*WHAT YOU SHOULD DO*: In the response, each entry below should appear again exactly as given.

Extracted data entries:
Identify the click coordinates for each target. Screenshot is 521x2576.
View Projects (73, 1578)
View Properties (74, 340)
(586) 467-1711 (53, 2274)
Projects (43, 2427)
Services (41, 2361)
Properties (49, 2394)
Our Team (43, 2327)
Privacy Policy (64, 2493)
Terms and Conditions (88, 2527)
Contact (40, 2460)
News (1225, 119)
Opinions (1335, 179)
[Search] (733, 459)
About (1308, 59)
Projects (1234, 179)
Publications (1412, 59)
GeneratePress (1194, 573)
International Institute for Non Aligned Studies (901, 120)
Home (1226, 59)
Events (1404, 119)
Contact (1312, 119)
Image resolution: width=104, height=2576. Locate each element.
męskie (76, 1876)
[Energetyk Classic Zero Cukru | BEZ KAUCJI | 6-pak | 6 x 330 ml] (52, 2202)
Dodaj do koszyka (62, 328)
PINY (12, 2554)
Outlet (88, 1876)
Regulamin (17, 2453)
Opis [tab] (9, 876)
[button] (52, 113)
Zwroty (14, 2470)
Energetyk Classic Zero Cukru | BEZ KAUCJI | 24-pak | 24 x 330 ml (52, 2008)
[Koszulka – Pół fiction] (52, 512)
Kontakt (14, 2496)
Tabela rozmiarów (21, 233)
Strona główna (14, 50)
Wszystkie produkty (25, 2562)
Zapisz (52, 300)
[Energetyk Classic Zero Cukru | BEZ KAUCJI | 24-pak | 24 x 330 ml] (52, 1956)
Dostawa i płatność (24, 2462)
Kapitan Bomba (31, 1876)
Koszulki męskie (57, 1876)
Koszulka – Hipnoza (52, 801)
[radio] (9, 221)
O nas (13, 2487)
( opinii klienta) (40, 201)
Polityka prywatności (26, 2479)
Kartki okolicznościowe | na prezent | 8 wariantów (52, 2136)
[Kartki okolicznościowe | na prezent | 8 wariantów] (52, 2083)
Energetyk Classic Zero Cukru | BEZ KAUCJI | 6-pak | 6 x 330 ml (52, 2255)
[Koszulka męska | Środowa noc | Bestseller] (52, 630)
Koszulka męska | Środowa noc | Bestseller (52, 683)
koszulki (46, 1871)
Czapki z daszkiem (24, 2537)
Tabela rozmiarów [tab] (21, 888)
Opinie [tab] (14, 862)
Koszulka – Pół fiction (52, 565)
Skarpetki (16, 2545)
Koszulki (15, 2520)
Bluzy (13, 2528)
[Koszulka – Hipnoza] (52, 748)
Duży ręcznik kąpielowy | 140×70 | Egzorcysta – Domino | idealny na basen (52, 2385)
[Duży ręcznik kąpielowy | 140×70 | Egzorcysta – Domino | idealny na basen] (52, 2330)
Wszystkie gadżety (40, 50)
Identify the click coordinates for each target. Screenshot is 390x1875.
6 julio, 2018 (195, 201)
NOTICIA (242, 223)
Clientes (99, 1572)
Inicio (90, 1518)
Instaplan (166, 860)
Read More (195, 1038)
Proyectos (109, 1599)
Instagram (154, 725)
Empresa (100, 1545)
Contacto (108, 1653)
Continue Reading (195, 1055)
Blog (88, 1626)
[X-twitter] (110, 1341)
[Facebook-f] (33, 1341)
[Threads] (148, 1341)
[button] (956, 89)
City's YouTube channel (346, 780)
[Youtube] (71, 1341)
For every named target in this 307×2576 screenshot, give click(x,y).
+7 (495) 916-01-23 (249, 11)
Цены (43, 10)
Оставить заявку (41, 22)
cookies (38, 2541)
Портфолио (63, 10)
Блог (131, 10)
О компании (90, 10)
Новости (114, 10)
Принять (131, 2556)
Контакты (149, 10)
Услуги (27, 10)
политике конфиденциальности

*SOLVED EXERCISE*:
Identify the click coordinates for each target. Screenshot is 521x2576.
View Projects (73, 1578)
View Properties (74, 340)
(586) 467-1711 (53, 2274)
Projects (43, 2427)
Services (41, 2361)
Properties (49, 2394)
Our Team (43, 2327)
Privacy Policy (64, 2493)
Terms and Conditions (88, 2527)
Contact (40, 2460)
News (1225, 119)
Opinions (1335, 179)
[Search] (733, 459)
About (1308, 59)
Projects (1234, 179)
Publications (1412, 59)
GeneratePress (1194, 573)
International Institute for Non Aligned Studies (901, 120)
Home (1226, 59)
Events (1404, 119)
Contact (1312, 119)
Image resolution: width=104, height=2576. Locate each element.
męskie (76, 1876)
[Energetyk Classic Zero Cukru | BEZ KAUCJI | 6-pak | 6 x 330 ml] (52, 2202)
Dodaj do koszyka (62, 328)
PINY (12, 2554)
Outlet (88, 1876)
Regulamin (17, 2453)
Opis [tab] (9, 876)
[button] (52, 113)
Zwroty (14, 2470)
Energetyk Classic Zero Cukru | BEZ KAUCJI | 24-pak | 24 x 330 ml (52, 2008)
[Koszulka – Pół fiction] (52, 512)
Kontakt (14, 2496)
Tabela rozmiarów (21, 233)
Strona główna (14, 50)
Wszystkie produkty (25, 2562)
Zapisz (52, 300)
[Energetyk Classic Zero Cukru | BEZ KAUCJI | 24-pak | 24 x 330 ml] (52, 1956)
Dostawa i płatność (24, 2462)
Kapitan Bomba (31, 1876)
Koszulki męskie (57, 1876)
Koszulka – Hipnoza (52, 801)
[radio] (9, 221)
O nas (13, 2487)
( opinii klienta) (40, 201)
Polityka prywatności (26, 2479)
Kartki okolicznościowe | na prezent | 8 wariantów (52, 2136)
[Kartki okolicznościowe | na prezent | 8 wariantów] (52, 2083)
Energetyk Classic Zero Cukru | BEZ KAUCJI | 6-pak | 6 x 330 ml (52, 2255)
[Koszulka męska | Środowa noc | Bestseller] (52, 630)
Koszulka męska | Środowa noc | Bestseller (52, 683)
koszulki (46, 1871)
Czapki z daszkiem (24, 2537)
Tabela rozmiarów [tab] (21, 888)
Opinie [tab] (14, 862)
Koszulka – Pół fiction (52, 565)
Skarpetki (16, 2545)
Koszulki (15, 2520)
Bluzy (13, 2528)
[Koszulka – Hipnoza] (52, 748)
Duży ręcznik kąpielowy | 140×70 | Egzorcysta – Domino | idealny na basen (52, 2385)
[Duży ręcznik kąpielowy | 140×70 | Egzorcysta – Domino | idealny na basen] (52, 2330)
Wszystkie gadżety (40, 50)
Identify the click coordinates for each target. Screenshot is 390x1875.
6 julio, 2018 (195, 201)
NOTICIA (242, 223)
Clientes (99, 1572)
Inicio (90, 1518)
Instaplan (166, 860)
Read More (195, 1038)
Proyectos (109, 1599)
Instagram (154, 725)
Empresa (100, 1545)
Contacto (108, 1653)
Continue Reading (195, 1055)
Blog (88, 1626)
[X-twitter] (110, 1341)
[Facebook-f] (33, 1341)
[Threads] (148, 1341)
[button] (956, 89)
City's YouTube channel (346, 780)
[Youtube] (71, 1341)
For every named target in this 307×2576 screenshot, give click(x,y).
+7 (495) 916-01-23 (249, 11)
Цены (43, 10)
Оставить заявку (41, 22)
cookies (38, 2541)
Портфолио (63, 10)
Блог (131, 10)
О компании (90, 10)
Новости (114, 10)
Принять (131, 2556)
Контакты (149, 10)
Услуги (27, 10)
политике конфиденциальности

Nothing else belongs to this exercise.